Statistics

In reality, we have an infinite number of possible bell-shaped curves, and not only the standard bell-shaped curve. Each probability distribution has its own expectation and standard deviation, and therefore its own bell-shaped curve. Our ability to calculate probabilities for standard normal distributions is of no use to us (for now) in calculating probabilities for other bell-shaped curves, while these account for most of the actual cases. But the mathematicians have come to our aid again. They have found a way to turn any normal probability distribution (the target curve) into the standard normal probability distribution.

This method is called standardization. Standardization is actually a kind of "translation" of the values of any normal probability distribution into values corresponding to the standard bell-shaped curve (= the standardized values), which enables us to use the table. It therefore follows that almost any problem we want to solve will include two separate operations:

• standardization
• Searching in the table.

The standardized values are called standard units. The standardization operation represents the process of translating the target curve into the standard curve.

Standardization – a Preliminary Pictorial Illustration

Pictorially, the standardization calculation can be compared to a situation where we measure the length of a curved thread.

We will first lay it along a ruler, and then straighten it.

That is what we do with any normal curve (i.e., the target curve). We “lay” it on the standard curve (so that the center of the target curve falls on 0. We then “shape” it exactly in the form of the standard curve, which corresponds to the act of straightening the thread.

Such shaping is possible because the area under both the target curve and the standard curve is equal to 1. "Laying" and "shaping" the target curve is performed through two simple arithmetic operations, subtraction and division, which are performed simultaneously.

"Laying" is performed by subtracting the expectation from every value of the target curve (the number on the X axis). The expectation thereby becomes 0."Shaping" is performed by dividing the results of this subtraction by the standard deviation of the target curve.

At the end of the process, every value in the target curve (which we will call the original value) has been assigned a corresponding value, which is called the standardized value.

We use the standardized values to calculate the probabilities for the original values in the target curve.

A Few Examples:

The normal curve in Diagram A represents the probability distribution of the height of 12th grade children. The expectation is μ = 170 centimeters and the standard deviation is σ = 10 centimeters.
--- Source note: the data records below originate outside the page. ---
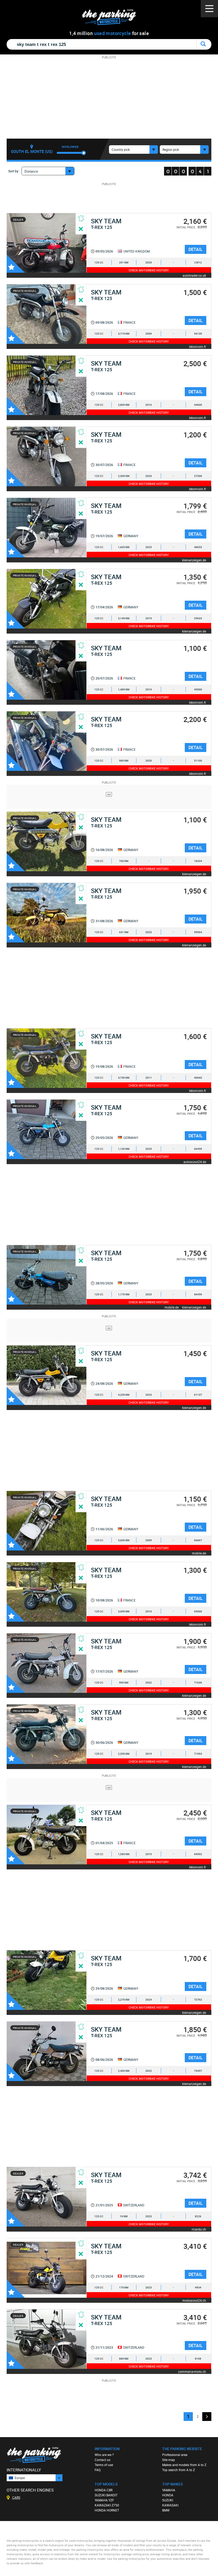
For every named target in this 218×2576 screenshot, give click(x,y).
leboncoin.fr (197, 346)
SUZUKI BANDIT (106, 2495)
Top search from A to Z (178, 2470)
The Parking (112, 18)
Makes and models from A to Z (184, 2465)
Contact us (102, 2460)
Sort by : (14, 171)
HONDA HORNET (107, 2510)
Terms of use (104, 2465)
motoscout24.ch (194, 2300)
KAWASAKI (170, 2505)
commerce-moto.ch (192, 2371)
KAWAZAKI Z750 (107, 2505)
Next (206, 2416)
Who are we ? (104, 2455)
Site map (168, 2460)
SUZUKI (167, 2500)
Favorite (16, 264)
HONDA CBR (103, 2490)
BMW (166, 2510)
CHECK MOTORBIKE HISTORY (149, 270)
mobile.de (172, 1307)
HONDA (167, 2495)
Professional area (174, 2455)
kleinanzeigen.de (194, 560)
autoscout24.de (194, 1162)
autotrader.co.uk (194, 275)
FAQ (97, 2470)
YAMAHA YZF (104, 2500)
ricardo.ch (199, 2229)
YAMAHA (168, 2490)
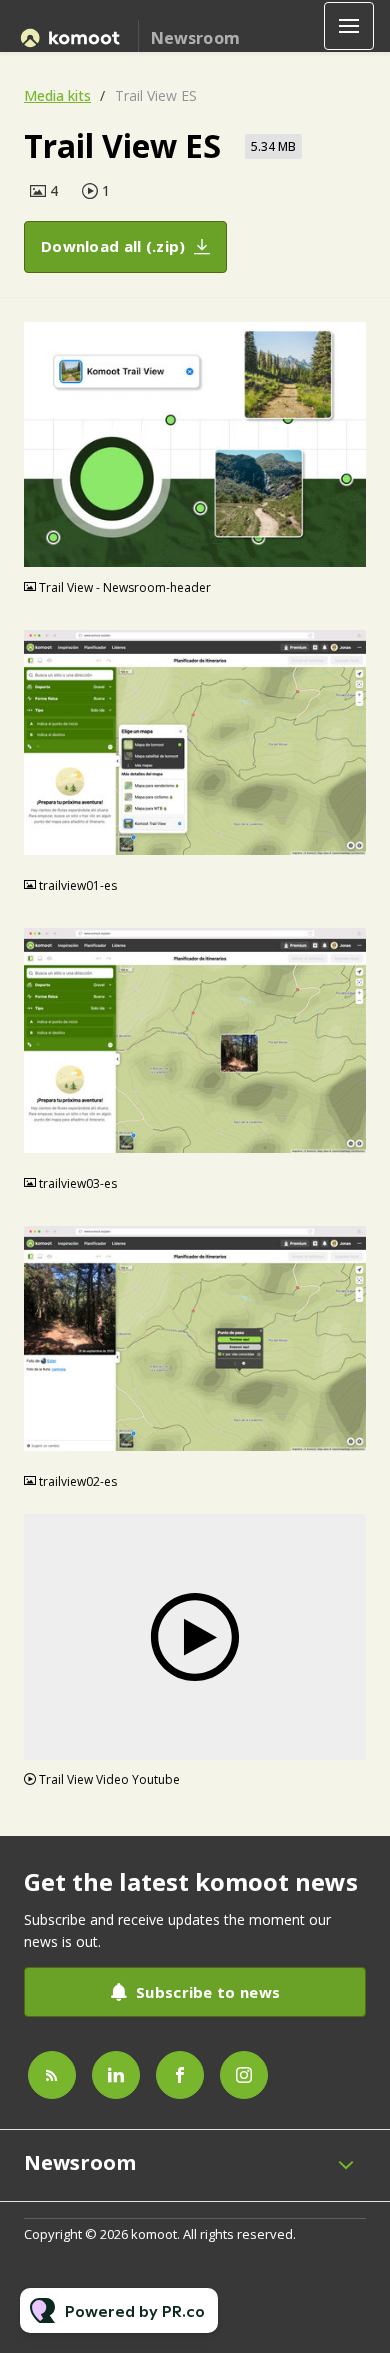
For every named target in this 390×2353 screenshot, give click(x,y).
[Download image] (351, 552)
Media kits (57, 95)
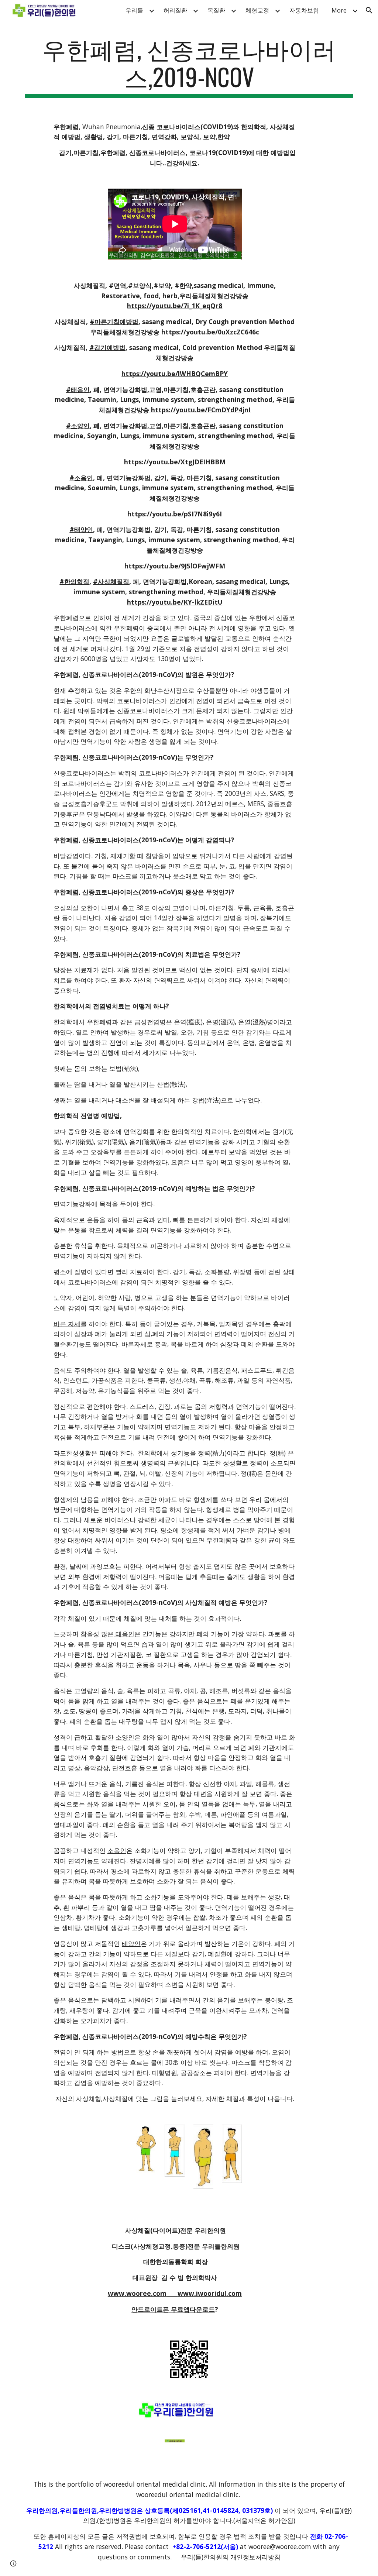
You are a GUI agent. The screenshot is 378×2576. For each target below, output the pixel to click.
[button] (369, 10)
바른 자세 (67, 1323)
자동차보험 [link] (304, 10)
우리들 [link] (134, 10)
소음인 (116, 1850)
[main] (189, 66)
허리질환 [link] (175, 10)
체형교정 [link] (257, 10)
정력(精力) (212, 1452)
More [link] (339, 10)
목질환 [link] (216, 10)
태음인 (124, 1633)
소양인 (125, 1737)
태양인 (131, 1943)
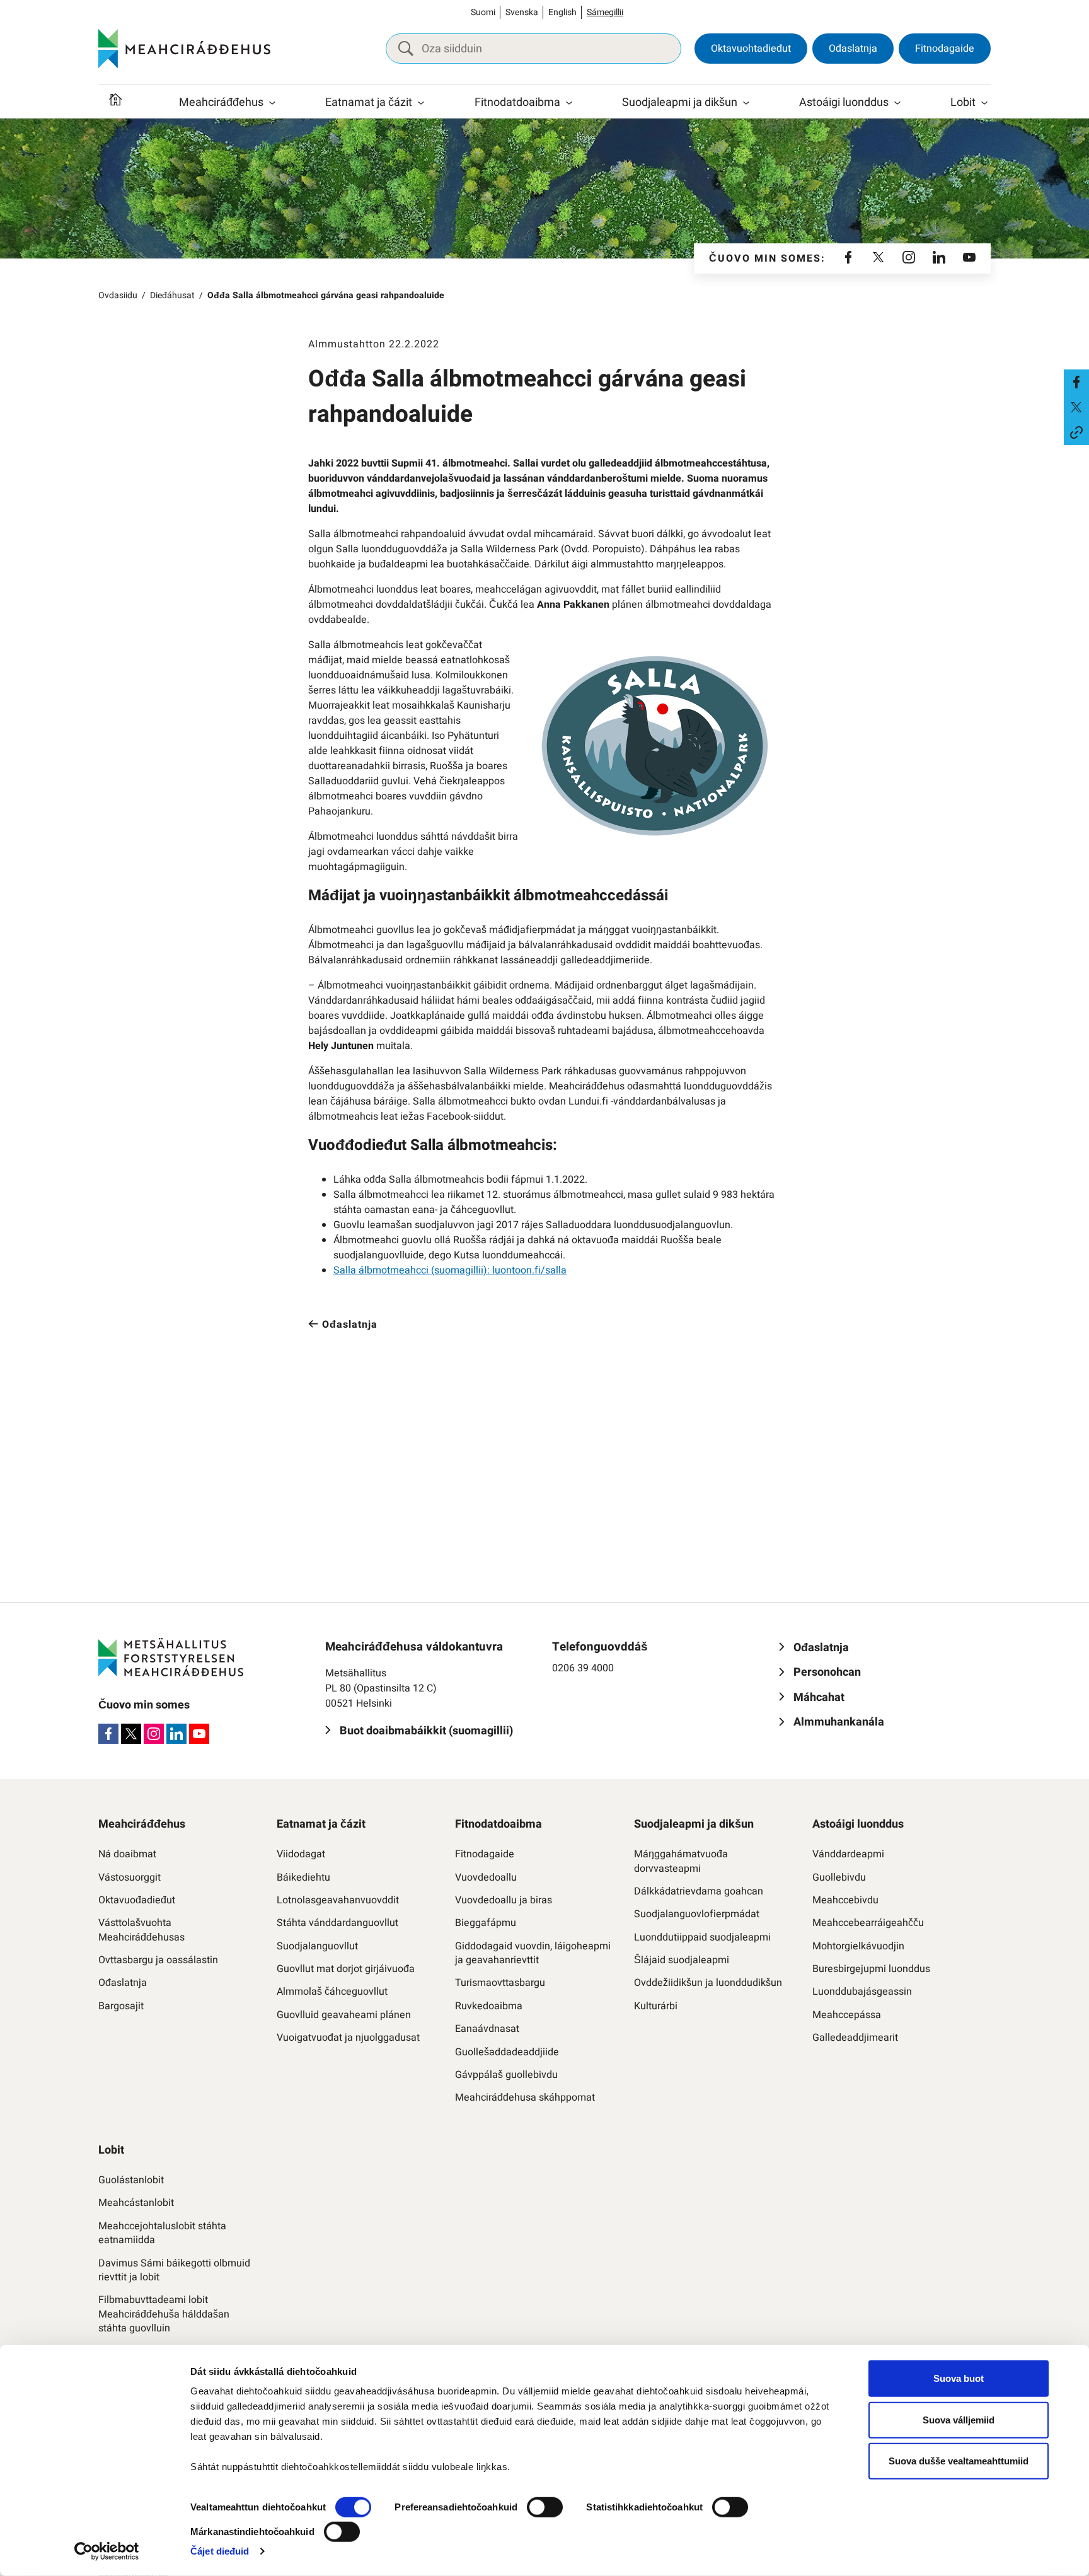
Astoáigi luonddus (844, 102)
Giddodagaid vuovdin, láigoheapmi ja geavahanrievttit (533, 1953)
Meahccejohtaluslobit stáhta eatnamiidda (162, 2233)
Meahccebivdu (845, 1900)
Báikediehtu (303, 1877)
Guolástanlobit (131, 2180)
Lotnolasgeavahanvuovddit (338, 1900)
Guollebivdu (839, 1877)
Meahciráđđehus (221, 102)
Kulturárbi (655, 2006)
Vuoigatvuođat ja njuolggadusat (348, 2038)
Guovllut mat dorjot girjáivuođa (346, 1969)
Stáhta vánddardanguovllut (337, 1923)
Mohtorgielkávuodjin (858, 1946)
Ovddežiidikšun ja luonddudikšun (708, 1983)
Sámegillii (605, 12)
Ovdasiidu (117, 295)
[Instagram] (909, 258)
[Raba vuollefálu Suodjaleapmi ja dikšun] (746, 102)
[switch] (545, 2507)
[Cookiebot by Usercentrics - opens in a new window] (107, 2551)
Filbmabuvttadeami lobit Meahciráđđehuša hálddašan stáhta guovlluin (163, 2314)
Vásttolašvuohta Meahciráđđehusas (141, 1930)
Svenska (521, 12)
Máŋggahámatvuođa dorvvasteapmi (681, 1861)
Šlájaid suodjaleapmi (681, 1960)
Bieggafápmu (485, 1923)
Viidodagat (301, 1854)
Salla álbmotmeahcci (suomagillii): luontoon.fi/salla (450, 1270)
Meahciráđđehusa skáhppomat (525, 2097)
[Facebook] (848, 258)
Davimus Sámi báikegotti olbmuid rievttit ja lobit (174, 2270)
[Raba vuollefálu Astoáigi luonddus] (897, 102)
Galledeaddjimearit (855, 2038)
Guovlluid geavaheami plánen (344, 2015)
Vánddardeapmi (848, 1854)
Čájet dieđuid (219, 2551)
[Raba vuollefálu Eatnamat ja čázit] (421, 102)
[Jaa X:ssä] (1076, 407)
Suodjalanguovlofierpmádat (696, 1914)
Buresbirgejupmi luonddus (871, 1969)
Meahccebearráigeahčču (868, 1923)
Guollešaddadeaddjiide (507, 2052)
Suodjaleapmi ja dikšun (679, 102)
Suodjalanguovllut (317, 1946)
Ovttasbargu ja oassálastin (158, 1960)
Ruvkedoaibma (488, 2006)
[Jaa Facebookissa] (1076, 382)
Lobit (963, 102)
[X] (878, 258)
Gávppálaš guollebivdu (506, 2075)
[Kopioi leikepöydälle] (1076, 432)
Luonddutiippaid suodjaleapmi (702, 1937)
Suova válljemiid (958, 2419)
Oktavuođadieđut (136, 1900)
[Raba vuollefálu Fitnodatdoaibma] (569, 102)
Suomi (483, 12)
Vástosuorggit (129, 1877)
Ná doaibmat (127, 1854)
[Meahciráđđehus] (184, 48)
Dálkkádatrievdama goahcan (698, 1891)
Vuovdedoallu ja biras (503, 1900)
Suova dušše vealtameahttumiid (958, 2461)
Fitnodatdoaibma (517, 102)
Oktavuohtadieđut (751, 48)
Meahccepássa (846, 2015)
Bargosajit (121, 2006)
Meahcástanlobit (136, 2203)
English (562, 12)
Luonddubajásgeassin (862, 1992)
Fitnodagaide (944, 48)
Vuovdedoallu (486, 1877)
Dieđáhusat (172, 295)
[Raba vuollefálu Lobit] (984, 102)
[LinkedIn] (939, 258)
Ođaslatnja (853, 48)
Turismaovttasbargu (500, 1983)
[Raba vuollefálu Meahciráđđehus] (272, 102)
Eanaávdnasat (487, 2029)
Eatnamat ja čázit (368, 102)
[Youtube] (969, 258)
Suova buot (958, 2378)
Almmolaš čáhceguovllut (332, 1992)
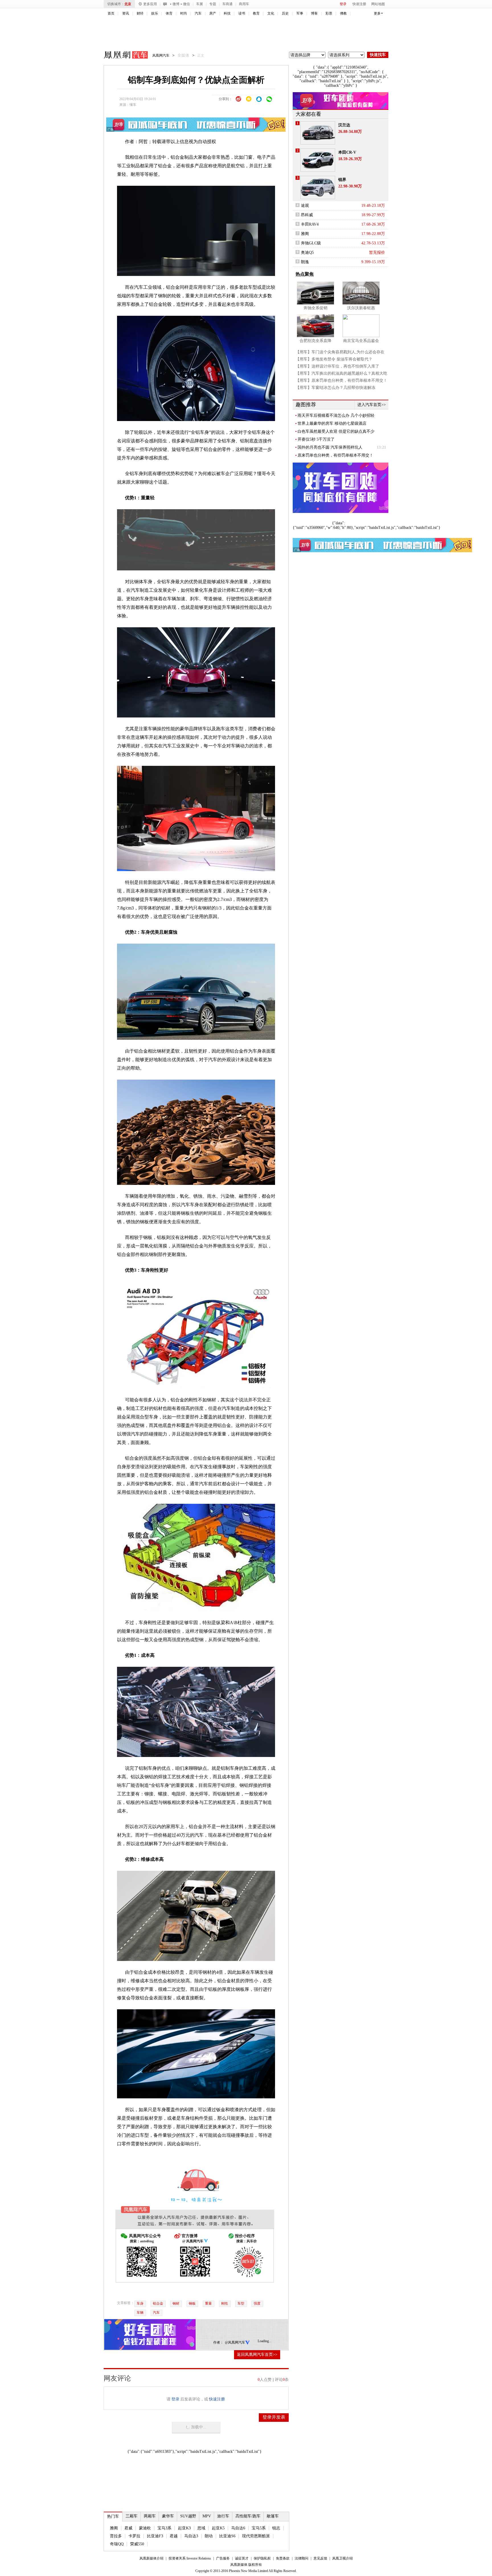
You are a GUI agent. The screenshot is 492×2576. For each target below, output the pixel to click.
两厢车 (150, 2516)
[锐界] (317, 187)
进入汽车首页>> (371, 405)
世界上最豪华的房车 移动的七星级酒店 (332, 423)
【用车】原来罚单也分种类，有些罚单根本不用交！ (341, 380)
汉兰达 (344, 125)
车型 (240, 2303)
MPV (206, 2516)
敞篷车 (273, 2516)
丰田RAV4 (310, 224)
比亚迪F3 (155, 2536)
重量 (208, 2303)
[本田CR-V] (317, 160)
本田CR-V (347, 152)
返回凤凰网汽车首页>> (257, 2354)
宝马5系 (259, 2528)
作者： (218, 2342)
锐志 (276, 2528)
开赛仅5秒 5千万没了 (316, 439)
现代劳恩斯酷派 (256, 2536)
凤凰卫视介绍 (342, 2558)
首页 (111, 13)
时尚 (183, 13)
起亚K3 (184, 2528)
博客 (314, 13)
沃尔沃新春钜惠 (361, 308)
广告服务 (223, 2558)
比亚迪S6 (227, 2536)
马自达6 (238, 2528)
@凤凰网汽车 (235, 2342)
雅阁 (114, 2528)
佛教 (343, 13)
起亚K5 (218, 2528)
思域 (201, 2528)
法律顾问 (301, 2558)
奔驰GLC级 (311, 243)
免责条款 (283, 2558)
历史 (285, 13)
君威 (128, 2528)
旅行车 (223, 2516)
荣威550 (137, 2544)
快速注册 (359, 4)
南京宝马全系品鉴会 (361, 341)
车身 (140, 2303)
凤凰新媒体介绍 (151, 2558)
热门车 (113, 2516)
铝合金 (158, 2303)
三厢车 (132, 2516)
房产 (212, 13)
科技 (227, 13)
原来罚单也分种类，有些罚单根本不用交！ (335, 455)
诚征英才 (242, 2558)
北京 (127, 4)
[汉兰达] (317, 133)
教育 (256, 13)
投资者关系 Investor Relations (190, 2558)
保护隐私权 (262, 2558)
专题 (212, 4)
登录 (343, 4)
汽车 (198, 13)
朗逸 (305, 262)
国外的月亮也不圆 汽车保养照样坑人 (330, 447)
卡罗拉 (134, 2536)
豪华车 (168, 2516)
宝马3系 (164, 2528)
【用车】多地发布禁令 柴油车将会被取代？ (334, 359)
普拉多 (116, 2536)
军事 (299, 13)
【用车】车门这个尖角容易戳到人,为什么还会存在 (340, 352)
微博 (176, 4)
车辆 (140, 2313)
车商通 (227, 4)
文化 (270, 13)
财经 (140, 13)
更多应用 (150, 4)
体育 (169, 13)
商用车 (244, 4)
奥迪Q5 (307, 252)
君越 (174, 2536)
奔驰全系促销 (315, 308)
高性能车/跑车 (248, 2516)
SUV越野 (188, 2516)
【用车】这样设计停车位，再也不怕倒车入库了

This normal curve is obviously not a standard curve (in which the expectation is 0 and the standard deviation is 1).

Let’s assume that we wish to calculate the probability that the height of a randomly chosen child will be below 180 centimeters, or, in other words, what proportion of the 12th grade pupils are shorter than 180 centimeters.

Diagram A: In order to find the standard unit, (the standardized value) of 180, we will subtract the expectation of the probability distribution (170) from 180, and divide the result by the standard deviation of the probability distribution, which gives us:

(180-170)/10 = 10/10 = 1

This means that the standard unit of 180 is 1.

In other words, the value 180 in the target curve is equivalent to the value 1 in the standard curve.

We insert the standard unit (1) in the diagram below the original value (180).

Diagram Note: The standard unit of the expectation is always 0. This can be verified by standardizing the expectation: (170-170)/10 = 0/10 = 0

Instead of asking what percentage of people are below 180, we can now ask what percentage of the area under the standard bell-shaped curve is to the left of 1. What we have actually done is to translate the question from one that we do not know how to answer to an equivalent question that we are able to answer. We use the table to answer the second question, and we see that the area marked in the diagram is 0.8413, i.e., 84.13% of people are shorter than 180 centimeters.

In effect, the operation for “translating” the target curve includes two steps:

1. “Stretching” or “shrinking” the target curve (i.e., the areas that we wish to measure) into the form of the standard normal curve (without changing the numbers on the axis since

the change is only in the gaps between the numbers). This “stretching” or "shrinking” results from the division in the standardization formula.

1. We can move the curve to make it exactly fit the standard normal curve. This moving is accomplished by the subtraction in the standardization formula.